ESG dwingt bedrijven naar een fundamentele transitie
Dit artikel is het resultaat van een samenwerking tussen Eric Van den Broele en Hind Salhane.
Redundantie of de schokbestendigheid van bedrijven is niet uitsluitend gekoppeld aan de coronacrisis. Over de essentie die achter de redenering zit, kon u lezen in het openingsartikel van deze reeks over redundantie. In het tweede deel gingen we dieper in op de verschillende schokken waarmee we geconfronteerd worden. Het ging dan voornamelijk om negatieve schokken, al zijn er ook schokken die het gevolg zijn van een transitie. Denk maar aan de Europese Green Deal, die op korte termijn een aantal directe gevolgen zal hebben voor bedrijven.
Schokken in het kader van transitie
De Europese ‘Green Deal’ is zeer actueel en zal de komende jaren met prioriteit op de agenda blijven staan. De lidstaten hebben er zich immers toe verbonden om tegen 2030 de uitstoot van broeikasgassen met 55% te verminderen ten opzichte van 1990. Tegen uiterlijk 2050 wil de EU klimaatneutraal zijn. De transformatie moet zorgen voor een Europese samenleving en een economie, die bovendien kosteneffectief, eerlijk en sociaal evenwichtig is. Dat de ambitieuze doelstellingen een fundamentele transitie inluiden, staat buiten kijf. De initiatieven rond klimaat, milieu, energie, vervoer, industrie, landbouw en duurzame financiering hebben in ieder geval een directe impact op het bedrijfsleven tussen nu en minder dan 10 jaar. Bedrijven lijken zich daar nog niet helemaal van bewust te zijn, maar ze staan daarbij voor een drastische keuze: meegaan met de veranderingen of verdwijnen.
De interpretatie van ESG
In dat kader heeft ESG de laatste tijd enorm aan belang gewonnen, al zijn de meeste bedrijven er nog niet meteen mee bezig. Laat staan dat ze al weten wat ESG voor hen betekent. ESG, dat staat voor environmental, social en governance (of ecologie, samenleving en deugdelijk bestuur), is nochtans niet nieuw. ESG stak in de jaren 60 al de kop op toen een aantal organisaties ethische filters invoerden om bedrijven aan te duiden die niet aan de morele waarden voldeden. Bedrijven actief in onder andere de alcohol-, tabak- en wapenindustrie werden vervolgens geweerd uit de beleggingsportefeuille. Door de jaren heen gingen ook gedragingen en schendingen van internationaal aanvaarde normen en standaarden deel uitmaken van die ethische filters.

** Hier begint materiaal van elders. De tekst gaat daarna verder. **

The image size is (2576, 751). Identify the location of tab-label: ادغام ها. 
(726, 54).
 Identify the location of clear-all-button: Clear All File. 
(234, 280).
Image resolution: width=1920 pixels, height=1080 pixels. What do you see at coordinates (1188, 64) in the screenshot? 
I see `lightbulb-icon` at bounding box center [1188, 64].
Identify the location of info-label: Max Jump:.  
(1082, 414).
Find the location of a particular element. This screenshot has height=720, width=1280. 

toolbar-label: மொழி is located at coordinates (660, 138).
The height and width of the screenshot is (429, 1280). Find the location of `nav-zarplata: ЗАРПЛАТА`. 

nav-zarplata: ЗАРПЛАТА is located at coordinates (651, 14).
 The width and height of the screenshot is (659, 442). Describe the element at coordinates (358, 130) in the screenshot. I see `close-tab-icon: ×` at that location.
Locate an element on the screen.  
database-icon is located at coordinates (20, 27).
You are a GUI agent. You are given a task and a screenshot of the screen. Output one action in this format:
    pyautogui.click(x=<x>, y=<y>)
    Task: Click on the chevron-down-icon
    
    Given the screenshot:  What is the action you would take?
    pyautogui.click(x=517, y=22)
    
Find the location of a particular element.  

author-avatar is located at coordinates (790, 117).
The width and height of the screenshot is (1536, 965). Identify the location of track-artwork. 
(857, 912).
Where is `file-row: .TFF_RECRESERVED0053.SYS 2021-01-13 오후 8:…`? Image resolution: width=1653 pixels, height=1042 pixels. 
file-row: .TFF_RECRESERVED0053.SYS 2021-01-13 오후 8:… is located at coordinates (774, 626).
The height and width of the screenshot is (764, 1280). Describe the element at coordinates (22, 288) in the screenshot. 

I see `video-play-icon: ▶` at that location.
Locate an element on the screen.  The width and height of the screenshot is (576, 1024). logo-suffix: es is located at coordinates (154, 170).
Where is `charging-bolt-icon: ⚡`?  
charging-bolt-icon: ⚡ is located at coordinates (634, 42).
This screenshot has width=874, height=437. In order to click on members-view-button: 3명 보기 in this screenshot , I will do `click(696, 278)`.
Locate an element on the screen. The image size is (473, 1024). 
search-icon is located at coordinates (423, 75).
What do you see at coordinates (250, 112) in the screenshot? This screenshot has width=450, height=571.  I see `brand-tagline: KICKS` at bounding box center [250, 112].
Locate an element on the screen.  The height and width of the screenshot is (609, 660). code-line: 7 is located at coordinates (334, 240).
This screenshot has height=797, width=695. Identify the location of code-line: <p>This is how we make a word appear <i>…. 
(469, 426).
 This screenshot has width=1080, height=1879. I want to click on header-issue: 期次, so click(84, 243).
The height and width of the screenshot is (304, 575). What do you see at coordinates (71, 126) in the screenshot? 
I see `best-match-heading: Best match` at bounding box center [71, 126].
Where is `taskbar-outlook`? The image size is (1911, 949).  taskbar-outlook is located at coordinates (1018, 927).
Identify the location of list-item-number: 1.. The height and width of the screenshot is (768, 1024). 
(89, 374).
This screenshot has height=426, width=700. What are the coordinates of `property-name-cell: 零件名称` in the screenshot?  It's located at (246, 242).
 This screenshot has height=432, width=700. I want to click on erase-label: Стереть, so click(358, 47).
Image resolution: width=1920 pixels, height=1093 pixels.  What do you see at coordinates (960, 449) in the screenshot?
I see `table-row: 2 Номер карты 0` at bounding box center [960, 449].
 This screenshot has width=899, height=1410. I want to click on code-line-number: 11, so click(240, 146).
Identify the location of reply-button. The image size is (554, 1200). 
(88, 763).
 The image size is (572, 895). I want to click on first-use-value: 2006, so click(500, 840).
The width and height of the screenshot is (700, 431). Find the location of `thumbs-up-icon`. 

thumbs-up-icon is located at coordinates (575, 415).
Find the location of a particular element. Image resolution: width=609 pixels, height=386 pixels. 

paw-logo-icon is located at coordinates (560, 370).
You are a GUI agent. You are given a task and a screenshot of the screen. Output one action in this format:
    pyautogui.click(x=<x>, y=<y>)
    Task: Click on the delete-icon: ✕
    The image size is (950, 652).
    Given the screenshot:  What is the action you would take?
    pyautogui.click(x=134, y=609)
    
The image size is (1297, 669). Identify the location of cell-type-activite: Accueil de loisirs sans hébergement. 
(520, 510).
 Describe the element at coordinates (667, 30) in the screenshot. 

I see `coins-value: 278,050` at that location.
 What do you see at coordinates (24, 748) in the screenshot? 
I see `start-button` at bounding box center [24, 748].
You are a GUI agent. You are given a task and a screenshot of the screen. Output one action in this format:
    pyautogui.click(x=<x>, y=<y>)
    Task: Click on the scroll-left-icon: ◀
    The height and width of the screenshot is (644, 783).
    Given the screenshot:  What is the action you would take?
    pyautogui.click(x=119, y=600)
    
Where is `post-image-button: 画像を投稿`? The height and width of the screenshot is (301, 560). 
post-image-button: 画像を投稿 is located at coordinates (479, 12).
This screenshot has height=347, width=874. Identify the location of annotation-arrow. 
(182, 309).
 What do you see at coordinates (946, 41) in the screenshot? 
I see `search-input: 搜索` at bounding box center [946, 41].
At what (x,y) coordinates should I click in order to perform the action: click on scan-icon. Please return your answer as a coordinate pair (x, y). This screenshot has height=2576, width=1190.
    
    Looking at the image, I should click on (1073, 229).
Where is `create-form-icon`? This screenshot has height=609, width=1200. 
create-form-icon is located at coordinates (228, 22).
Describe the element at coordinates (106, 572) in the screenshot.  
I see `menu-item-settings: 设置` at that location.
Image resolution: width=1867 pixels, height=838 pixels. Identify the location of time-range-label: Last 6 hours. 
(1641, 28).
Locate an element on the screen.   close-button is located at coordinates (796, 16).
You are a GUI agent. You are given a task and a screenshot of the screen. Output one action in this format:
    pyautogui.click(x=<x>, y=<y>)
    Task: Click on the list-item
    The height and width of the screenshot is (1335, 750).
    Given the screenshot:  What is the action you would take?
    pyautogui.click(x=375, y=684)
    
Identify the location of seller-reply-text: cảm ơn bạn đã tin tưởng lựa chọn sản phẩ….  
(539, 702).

Meer recent heeft de Europese Centrale Bank ESG op het voorplan geplaatst. De ECB eist immers van alle banken dat ze vanaf april 2022 rapporteren in hoeverre hun grote klanten – lees: de grote bedrijven waar ze geld aan lenen – evolueren naar ESG-proofness. Vanaf 2024 zal die eis overigens gelden voor alle klanten van de bank, dus ook voor kmo’s. Een ingreep die behoorlijk wat gevolgen heeft.
Gevolgen in het kader van ESG
ESG wordt een norm die niet alleen door banken gebruikt zal worden. Het ligt voor de hand dat bijvoorbeeld ook investeringsmaatschappijen de norm zullen hanteren om te bepalen in welke bedrijven ze zullen investeren. Daarnaast zal al dan niet ESG-proof zijn gevolgen hebben voor bijvoorbeeld de aanvraag van een lening én dus ook op de overlevingskansen van een bedrijf. Uiteindelijk zal blijken dat een bedrijf dat ESG-proof is wellicht gemakkelijker en goedkoper een lening zal kunnen afsluiten.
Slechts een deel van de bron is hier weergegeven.